Wie in jeder Krise zeigt sich auch in der Corona-Krise,
dass es ohne Solidarität und Kooperation nicht geht. Alle RegierungspolitikerInnen
reden vom notwendigen Schulterschluss
aller Kräfte und vom Team Österreich. Selbst konservativen
PolitikerInnen ist sonnenklar, dass der Markt in solchen Situationen
nichts dazu beitragen kann, die Krise zu bewältigen. Jetzt
braucht es staatliche Unterstützungen und gegenseitige Hilfe,
damit das System nicht kollabiert. FernsehreporterInnen, die
Regierungschefs fragen, ob durch all die angekündigten
Maßnahmen das angestrebte und zum heiligen Gral der Austeritätspolitik
erhobene »Nulldefizit« nicht in Gefahr sei, ernten
Kopfschütteln.

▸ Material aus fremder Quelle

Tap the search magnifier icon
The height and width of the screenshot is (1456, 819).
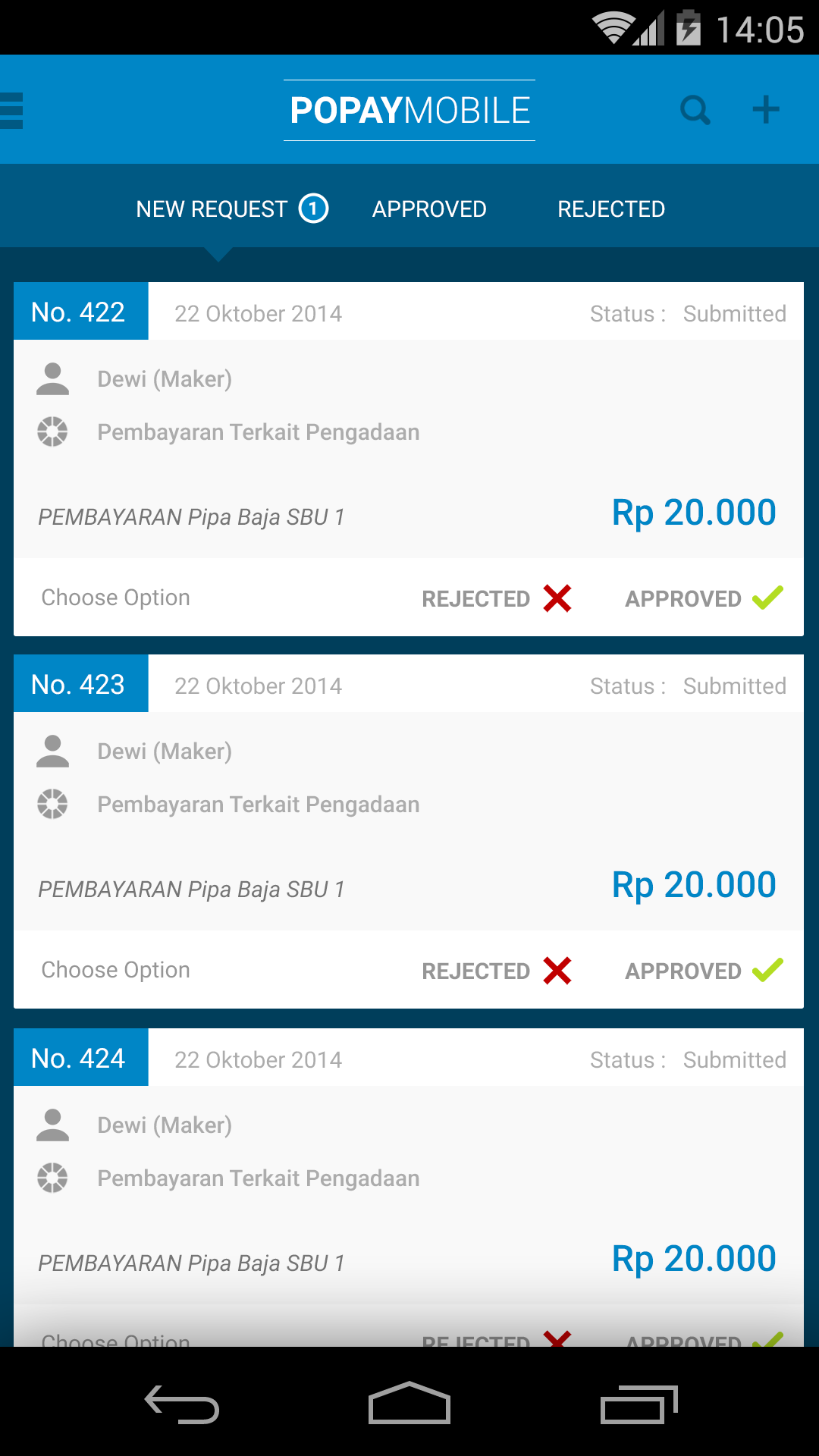695,111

Und es zeigt sich, wie wichtig viele der am
schlechtesten bezahlten Jobs in der Krise sind: Reinigungskräfte
in Krankenhäusern, Personal in Supermärkten, TransportdienstleisterInnen
oder Pflegekräfte halten mit ihrem Einsatz die
Gesellschaft am Laufen.
Das Schwerpunktthema der aktuellen Ausgabe ist
Protest. Die Geschichte zeigt, dass Krisen immer wieder zur
langfristigen Einschränkung von Rechten und Freiheiten genutzt
werden. Wir sollten also, um noch einmal auf die aktuelle Situation
Bezug zu nehmen, dafür sorgen, dass Ausgangssperren,
Versammlungsverbote und Überwachungsmaßnahmen ebenso
schnell wieder zurückgenommen werden, wie sie eingeführt
wurden, wenn sich die Situation wieder beruhigt. Ein roter
Faden der vorliegenden Ausgabe ist das Verhältnis von Partizipation
und Konsens zu Protest und Konflikt. Partizipations-
Strategien, die vor allem Kritik und Protest abschwächen wollen,
erweisen sich zunehmend als Einbahnstraße. Bestehende
Machtungleichheiten im Diskurs und der Unwille Kontrolle
abzugeben, verunmöglichen eine Koproduktion von Stadt und
eine Aushandlung von Differenzen auf Augenhöhe. Mehr
dazu im Einleitungsartikel ab Seite 4 von Alexander Hamedinger
vom Institut für Raumplanung, Forschungsbereich Soziologie
der TU Wien, der gemeinsam mit Lukas Franta und Cornelia
Dlabaja diesen Schwerpunkt redaktionell betreut hat.
Einen Beitrag zur Wiener Stadtgeschichte hat Friedrich
Hauer für den Magazinteil verfasst: Die Donauregulierung von
1870–1875 und die damit im Zusammenhang stehende
Stadtentwicklung als ausgedehntestes, landschaftsveränderndes
Bauvorhaben der Stadt. Die Ränder der Stadt Graz, ihre
Vernachlässigung und ihre Potenziale stehen im Mittelpunkt des
Projekts NORMAL x 4 – Direkter Urbanismus für neue
Stadtplanungsprozesse von Barbara Holub und Paul Rajakovics
(transparadiso) gemeinsam mit Michael Petrowitsch, das wir
ebenfalls im Magazinteil vorstellen. Das Kunstinsert stammt
diesmal von Christoph Schäfer (Hamburg), der als Künstler und
Stadtaktivist und Teil von u. a. Park Fiction oder der PlanBude
idealtypisch zeigt, wie Aneignung und Teilhabe im Stadtteil quer
durch die Gesellschaft gemeinsam organisiert werden können.